# banamine substitute?



## bgraham (Jun 30, 2005)

I am getting ready to castrate goats for the first time. I am using a burdizzo. 

I have been trying to get banamine from the vet for 3 days. Every time I call they ask me what I want it for, tell me they will talk to the vet and call me back and then don't. 

I need to do it this weekend. Is there anything that can be used instead for pain management that I can get at the coop or tractor supply?

Thanks,

Beth


----------



## Patty0315 (Feb 1, 2004)

You are fine without it .


Patty


----------



## Vicki McGaugh TX Nubians (May 6, 2002)

Beth what Patty said. You only need to use banamine on the infrequent kid who simply doesn't do well after disbudding, or castrating etc.. maybe on kid a year out of 70 or 80 disbudded do I ever pull out the banamine and even then it is one shot. Vicki


----------



## bgraham (Jun 30, 2005)

Thanks for your responses.

The vet just called and they have some waiting for me.

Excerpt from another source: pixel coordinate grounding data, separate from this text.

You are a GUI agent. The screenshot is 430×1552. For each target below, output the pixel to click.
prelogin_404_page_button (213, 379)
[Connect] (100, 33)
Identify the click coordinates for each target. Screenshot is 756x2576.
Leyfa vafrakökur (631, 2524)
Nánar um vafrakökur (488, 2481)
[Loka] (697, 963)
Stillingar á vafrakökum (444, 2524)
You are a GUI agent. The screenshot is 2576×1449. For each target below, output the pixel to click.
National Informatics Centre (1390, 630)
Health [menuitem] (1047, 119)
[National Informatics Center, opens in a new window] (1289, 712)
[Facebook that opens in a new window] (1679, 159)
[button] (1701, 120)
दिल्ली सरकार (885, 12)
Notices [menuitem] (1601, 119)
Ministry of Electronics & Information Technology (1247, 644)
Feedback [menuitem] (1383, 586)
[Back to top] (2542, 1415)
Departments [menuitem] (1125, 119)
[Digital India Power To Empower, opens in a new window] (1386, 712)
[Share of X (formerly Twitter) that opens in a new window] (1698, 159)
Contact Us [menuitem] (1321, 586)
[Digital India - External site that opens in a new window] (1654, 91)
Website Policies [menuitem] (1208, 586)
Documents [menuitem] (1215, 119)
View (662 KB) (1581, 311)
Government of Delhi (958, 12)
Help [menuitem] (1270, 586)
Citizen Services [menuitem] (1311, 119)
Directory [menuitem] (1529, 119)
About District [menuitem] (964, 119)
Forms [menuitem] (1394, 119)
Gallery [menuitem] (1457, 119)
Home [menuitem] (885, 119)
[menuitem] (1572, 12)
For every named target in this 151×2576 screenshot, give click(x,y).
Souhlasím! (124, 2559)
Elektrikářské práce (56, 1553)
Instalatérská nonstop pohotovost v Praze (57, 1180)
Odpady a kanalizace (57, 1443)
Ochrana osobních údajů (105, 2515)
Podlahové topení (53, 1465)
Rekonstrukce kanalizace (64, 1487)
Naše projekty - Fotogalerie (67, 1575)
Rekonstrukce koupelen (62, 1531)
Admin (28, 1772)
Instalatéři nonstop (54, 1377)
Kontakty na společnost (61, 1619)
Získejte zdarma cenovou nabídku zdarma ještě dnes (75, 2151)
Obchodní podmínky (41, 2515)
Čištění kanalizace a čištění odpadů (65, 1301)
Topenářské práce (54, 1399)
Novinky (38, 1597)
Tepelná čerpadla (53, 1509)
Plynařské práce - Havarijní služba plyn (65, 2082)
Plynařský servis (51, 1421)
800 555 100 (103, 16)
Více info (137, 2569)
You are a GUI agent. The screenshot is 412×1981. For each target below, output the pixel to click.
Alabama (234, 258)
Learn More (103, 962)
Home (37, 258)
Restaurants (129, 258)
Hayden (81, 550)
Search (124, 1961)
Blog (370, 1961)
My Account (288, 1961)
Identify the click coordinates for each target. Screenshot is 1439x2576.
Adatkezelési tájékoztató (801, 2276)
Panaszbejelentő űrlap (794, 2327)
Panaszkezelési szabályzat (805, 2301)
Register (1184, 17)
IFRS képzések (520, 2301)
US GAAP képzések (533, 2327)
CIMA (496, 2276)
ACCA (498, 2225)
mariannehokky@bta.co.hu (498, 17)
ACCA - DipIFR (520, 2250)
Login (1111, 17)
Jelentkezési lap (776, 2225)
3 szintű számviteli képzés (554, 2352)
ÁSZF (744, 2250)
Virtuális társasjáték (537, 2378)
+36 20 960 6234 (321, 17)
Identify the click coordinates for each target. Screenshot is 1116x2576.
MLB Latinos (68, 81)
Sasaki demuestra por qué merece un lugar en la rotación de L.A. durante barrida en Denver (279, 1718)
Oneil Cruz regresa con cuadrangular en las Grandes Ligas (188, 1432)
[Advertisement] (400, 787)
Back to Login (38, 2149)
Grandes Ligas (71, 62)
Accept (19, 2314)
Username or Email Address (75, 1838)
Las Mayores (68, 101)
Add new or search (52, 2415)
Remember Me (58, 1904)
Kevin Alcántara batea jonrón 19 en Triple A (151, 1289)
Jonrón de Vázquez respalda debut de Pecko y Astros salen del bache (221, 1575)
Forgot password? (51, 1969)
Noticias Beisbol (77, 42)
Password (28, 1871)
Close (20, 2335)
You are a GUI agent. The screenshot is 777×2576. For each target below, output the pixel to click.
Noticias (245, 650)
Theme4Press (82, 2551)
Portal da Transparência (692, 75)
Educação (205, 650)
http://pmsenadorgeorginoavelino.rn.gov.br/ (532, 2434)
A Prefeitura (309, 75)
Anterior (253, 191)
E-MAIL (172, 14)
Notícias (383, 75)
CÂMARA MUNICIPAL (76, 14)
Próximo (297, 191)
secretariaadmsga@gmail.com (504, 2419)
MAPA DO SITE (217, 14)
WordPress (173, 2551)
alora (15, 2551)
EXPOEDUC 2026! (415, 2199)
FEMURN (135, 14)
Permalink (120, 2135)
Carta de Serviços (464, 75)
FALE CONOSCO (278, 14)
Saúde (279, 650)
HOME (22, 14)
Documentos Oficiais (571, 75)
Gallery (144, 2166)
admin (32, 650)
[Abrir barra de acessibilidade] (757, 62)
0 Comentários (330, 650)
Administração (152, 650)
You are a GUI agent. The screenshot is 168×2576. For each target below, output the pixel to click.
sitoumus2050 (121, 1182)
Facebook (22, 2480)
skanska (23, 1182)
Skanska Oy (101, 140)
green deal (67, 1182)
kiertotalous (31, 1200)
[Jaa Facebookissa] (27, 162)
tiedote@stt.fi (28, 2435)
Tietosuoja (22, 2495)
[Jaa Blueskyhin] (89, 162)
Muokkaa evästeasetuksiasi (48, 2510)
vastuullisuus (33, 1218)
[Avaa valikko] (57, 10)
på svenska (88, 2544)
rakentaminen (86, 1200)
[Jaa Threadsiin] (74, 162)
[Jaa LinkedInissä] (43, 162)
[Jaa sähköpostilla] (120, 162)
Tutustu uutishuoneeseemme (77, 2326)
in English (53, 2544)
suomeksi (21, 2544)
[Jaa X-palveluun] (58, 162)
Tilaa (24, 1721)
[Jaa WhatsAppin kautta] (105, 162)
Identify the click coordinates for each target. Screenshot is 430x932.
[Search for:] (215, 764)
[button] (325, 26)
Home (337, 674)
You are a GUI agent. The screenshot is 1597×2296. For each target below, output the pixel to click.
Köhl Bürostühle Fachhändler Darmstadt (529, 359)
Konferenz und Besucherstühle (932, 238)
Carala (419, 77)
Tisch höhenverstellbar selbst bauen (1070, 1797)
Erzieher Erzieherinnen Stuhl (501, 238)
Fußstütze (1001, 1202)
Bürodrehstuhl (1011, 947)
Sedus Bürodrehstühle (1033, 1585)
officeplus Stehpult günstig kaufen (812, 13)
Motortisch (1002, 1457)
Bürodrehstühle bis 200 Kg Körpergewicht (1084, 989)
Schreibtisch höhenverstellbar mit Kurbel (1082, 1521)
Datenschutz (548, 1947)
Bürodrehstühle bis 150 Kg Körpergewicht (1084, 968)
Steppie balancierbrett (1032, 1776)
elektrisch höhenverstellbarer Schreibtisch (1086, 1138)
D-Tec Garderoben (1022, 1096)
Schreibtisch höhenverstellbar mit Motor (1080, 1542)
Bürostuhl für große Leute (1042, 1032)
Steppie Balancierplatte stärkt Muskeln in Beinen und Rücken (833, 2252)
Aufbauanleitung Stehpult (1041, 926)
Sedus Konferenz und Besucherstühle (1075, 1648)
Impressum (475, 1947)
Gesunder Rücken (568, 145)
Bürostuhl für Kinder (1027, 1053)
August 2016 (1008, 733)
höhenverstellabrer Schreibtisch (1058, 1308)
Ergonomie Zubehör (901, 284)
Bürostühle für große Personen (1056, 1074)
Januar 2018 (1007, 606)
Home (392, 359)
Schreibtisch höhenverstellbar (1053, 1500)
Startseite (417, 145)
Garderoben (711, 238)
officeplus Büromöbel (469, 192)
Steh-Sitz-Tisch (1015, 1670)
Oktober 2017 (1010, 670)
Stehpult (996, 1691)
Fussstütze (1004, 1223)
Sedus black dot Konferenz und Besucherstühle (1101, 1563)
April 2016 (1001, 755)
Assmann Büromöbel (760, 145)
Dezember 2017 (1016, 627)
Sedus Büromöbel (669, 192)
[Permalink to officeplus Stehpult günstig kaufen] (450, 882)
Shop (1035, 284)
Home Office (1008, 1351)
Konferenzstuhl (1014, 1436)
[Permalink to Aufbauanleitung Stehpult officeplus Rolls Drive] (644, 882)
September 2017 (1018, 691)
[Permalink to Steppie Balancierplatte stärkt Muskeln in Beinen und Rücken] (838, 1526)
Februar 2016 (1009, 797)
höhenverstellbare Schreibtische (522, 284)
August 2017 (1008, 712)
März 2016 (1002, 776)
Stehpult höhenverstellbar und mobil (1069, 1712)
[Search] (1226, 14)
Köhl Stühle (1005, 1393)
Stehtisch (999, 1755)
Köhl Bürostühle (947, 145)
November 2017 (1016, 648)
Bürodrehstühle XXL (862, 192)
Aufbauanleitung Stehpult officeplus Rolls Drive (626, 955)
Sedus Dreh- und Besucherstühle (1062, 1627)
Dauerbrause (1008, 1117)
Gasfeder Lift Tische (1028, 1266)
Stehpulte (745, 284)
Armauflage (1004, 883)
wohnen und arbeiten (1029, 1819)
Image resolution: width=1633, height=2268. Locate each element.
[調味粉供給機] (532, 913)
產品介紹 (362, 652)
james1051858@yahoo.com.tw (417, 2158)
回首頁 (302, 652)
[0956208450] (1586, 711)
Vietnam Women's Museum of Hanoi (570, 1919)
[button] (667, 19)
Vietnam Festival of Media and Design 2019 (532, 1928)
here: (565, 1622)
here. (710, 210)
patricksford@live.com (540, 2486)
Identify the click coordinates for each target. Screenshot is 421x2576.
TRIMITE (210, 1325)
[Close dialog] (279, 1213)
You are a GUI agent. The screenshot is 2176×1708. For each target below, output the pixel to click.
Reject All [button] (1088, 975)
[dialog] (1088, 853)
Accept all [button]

I just thought it would be nice to give him some prior to the deed to help him deal with the pain. :angel:


----------



## Vicki McGaugh TX Nubians (May 6, 2002)

Well except it can thin his blood and cause bleeding and also is very hard on the liver being a NSID drug, why your vet questioned you like they do when anyone asks for a NSID drug. I do think it is the most underused drug that we have and in most circumstances would save alot of goats, especially in pain...but I wouldn't use it to make sure...if he shows problems use it, just make sure you follow the dosages...1cc per 100 pounds once a day only and don't overdose. A little more is not better in kids because too much in a kid lowers their body temp dangerously so, a little more in an adult puts them in lala land (which can be a good thing). 

Only the warning if it is a kid. vicki


----------



## Cygnet (Sep 13, 2004)

Vicki, question for you regarding the properties of banamine -- I'm still dealing with my goat who got chomped on by a dog. He's got some abcesses but also appears to have a fairly significant crush injury to a hind leg between the hock and stifle. The leg is swollen to three times the size it should be. Dogs were german shepherds and a pit bull, so big, with massive jaws. Vet wants me to use banamine to try to get the swelling down.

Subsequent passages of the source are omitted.